The police left and we went back to sleep but they rang at various points during the day with updates. He is now on bail but with conditions that he can’t come to the house or contact us. He came here with the police to get his car and I packed him some belongs again which really upset me as I thought if all the times I had packed things before, for holidays etc.

I feel so sorry for him but I think I had stopped feeling sorry for myself which is necessary in order to look after yourself. It might mean he can get some more help for himself too.

Friends have been wonderful and one came straight round after work and was here for the evening which was lovely.

We will have to do some more statement things next week. There is some way to go but it’s a start. The dcs are good and were together a lot yesterday which they haven’t been for ages. The house feels lighter, it will be ok.

Love to all especially those who are going through similar. Xxx

OP posts:
wisewomanmummy · 23/03/2019 09:43

Well done love xx

LittleCandle · 23/03/2019 09:44

Well done, OP! You did exactly the right thing and you sound so much more positive in your update. Remember that we are all here if you need us.

ApolloandDaphne · 23/03/2019 09:49

Well done. It is such a hard thing to do but you have done the right thing for you and your children.

KOKOtiltomorrow · 23/03/2019 09:50

Thanks for updating us @GremlinDolphin1. It sounds awful for you and your DC but as others have said, you are being a great role model by doing this. Abuse thrives when it can hide and it will be hard, but do worth it.

incogKNEEto · 23/03/2019 10:04

Well done, that must have been hard to do but you have done the right thing for you and your children. The policewoman was spot on as well when she said you haven't done this to him, he's done it to himself.

Onwards and upwards Thanks

Graphista · 23/03/2019 10:37

You have done amazingly well to do this, so very glad you and dc are safe. Thanks

You & dc HAVE to be the priority now.

LittleMissFunTimes · 23/03/2019 11:24

OMG I could cry.

So so many times you read on here of women living with this and taking one more apology, one more excuse. But you did what had to be done and you got yourself and your daughters out of harms way.
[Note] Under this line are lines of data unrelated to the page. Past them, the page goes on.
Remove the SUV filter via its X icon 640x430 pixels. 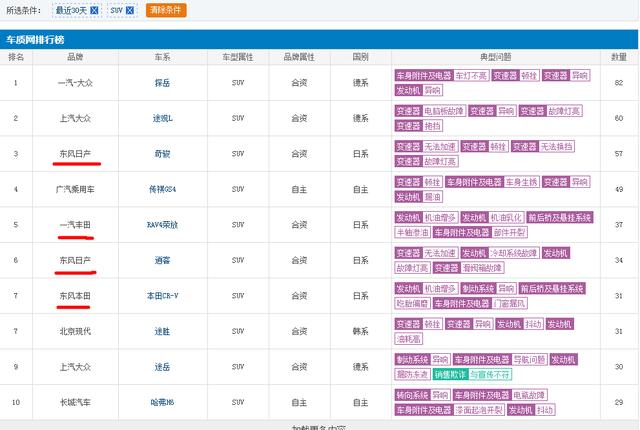point(130,10)
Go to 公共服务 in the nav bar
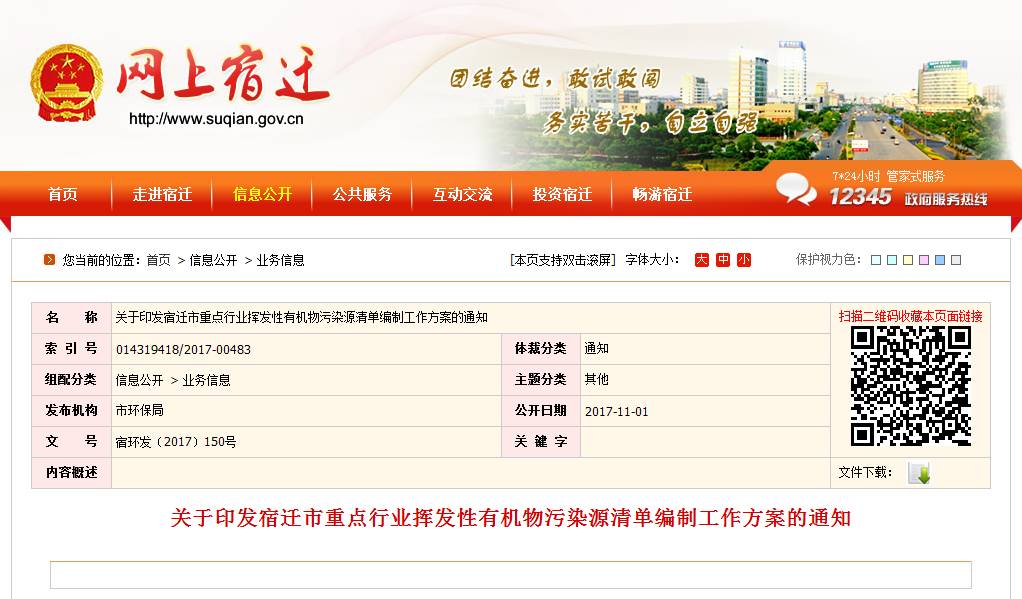The image size is (1022, 599). [x=362, y=194]
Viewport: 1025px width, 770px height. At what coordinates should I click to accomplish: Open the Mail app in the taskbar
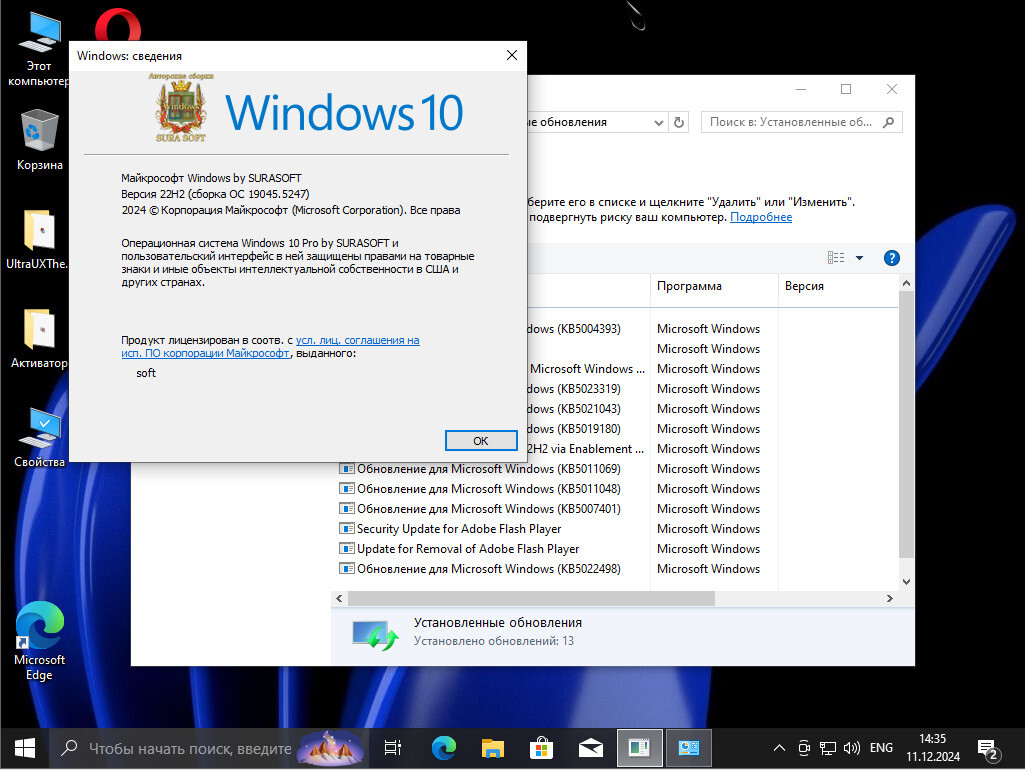coord(591,748)
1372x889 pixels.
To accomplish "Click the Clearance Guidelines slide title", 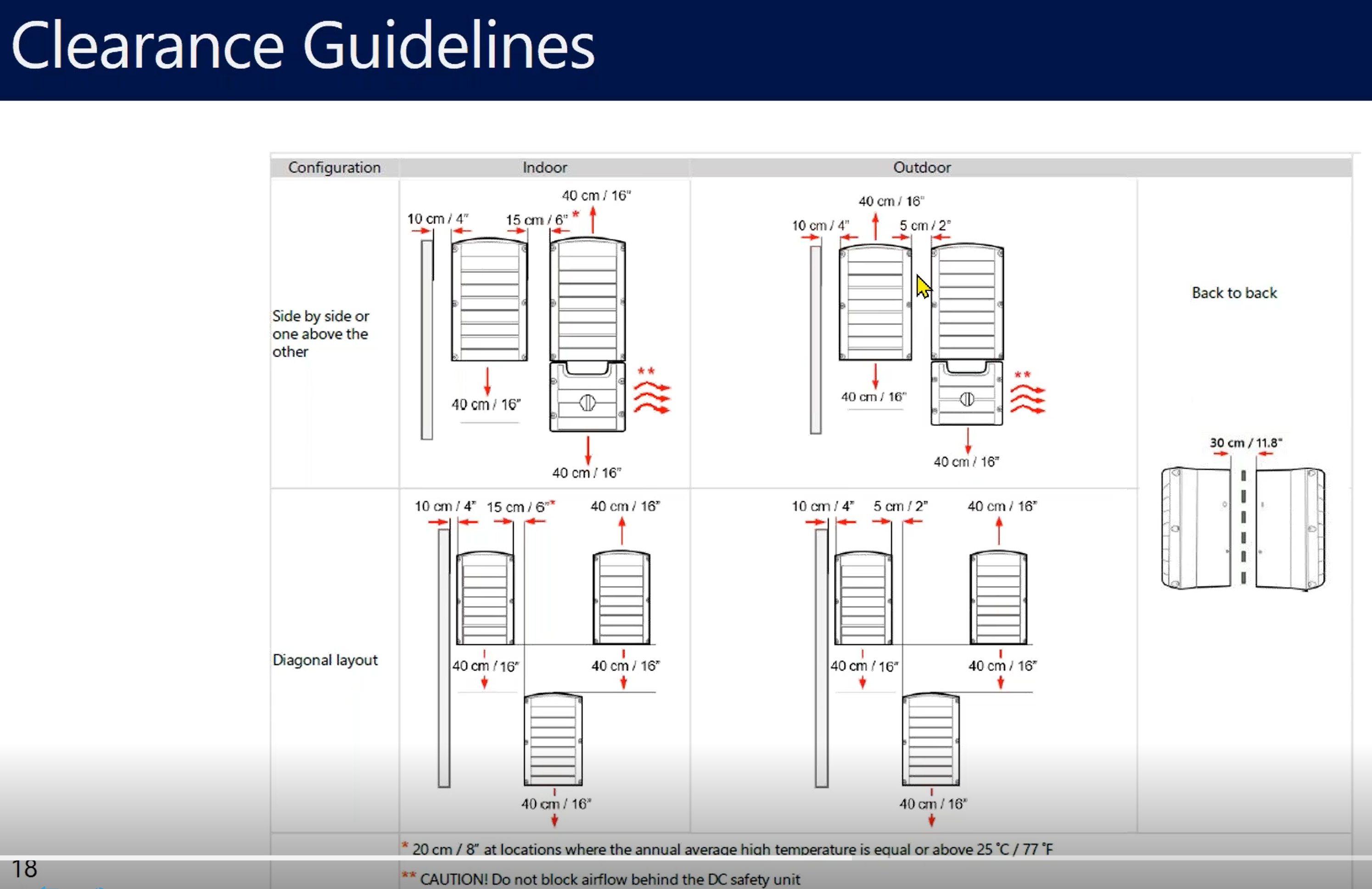I will click(x=302, y=46).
I know from personal experience how guilt for what your ex is gong through can manifest itself. I always find remembering the hurt he has caused my babies soon shuts down those kind of feelings.

pointythings · 23/03/2019 12:06

That's a great update. Well done. The police want to help in these situations but they need the testimony and you and you DC have given them that. You should be very proud.

VixenSixen · 23/03/2019 12:37

Well done you are such an inspiration..... I wish your & your children all the happiness in the world moving forward xx 🌈🙏❤️

justthecat · 23/03/2019 12:42

Well done, stay strong 💐💐

WhiteWine4TheLady · 23/03/2019 13:00

Just adding my support here, OP. You are brave, you are strong, you are a good mother and you will get through this. Well done for facing up to things. Flowers

HorseradishSnowflake · 23/03/2019 13:07

Absolutely amazing. We are all behind you and it sounds as though you have good support in the police and friends. Don't get into any communication with him or he'll try and guilt trip you! Hopefully you will also get support from the local DV service who can support you through the next steps ( police should have made a referral)

girlwhowearsglasses · 23/03/2019 13:14

Tha's an amazing update OP. Its really great that you were able to do that. I think its so important to share these experiences too fro anyone out there in a similar situation.
all good luck to you

DisplayPurposesOnly · 23/03/2019 16:31

The house feels lighter, it will be ok

Amazing. Well done, and good luck

Raspberrytruffle · 23/03/2019 19:49

OP I'm so proud of you what a strong person you are, you are doing this for you and your children, please dont blame yourself he chose to assault you Flowers

Grumpelstilskin · 23/03/2019 19:59

Well done OP! So glad that the police were so on the ball. Very good for your DC too because they have now been given the reassurance that you are safeguarding them and yourself. Hang in there, the future will be so bright!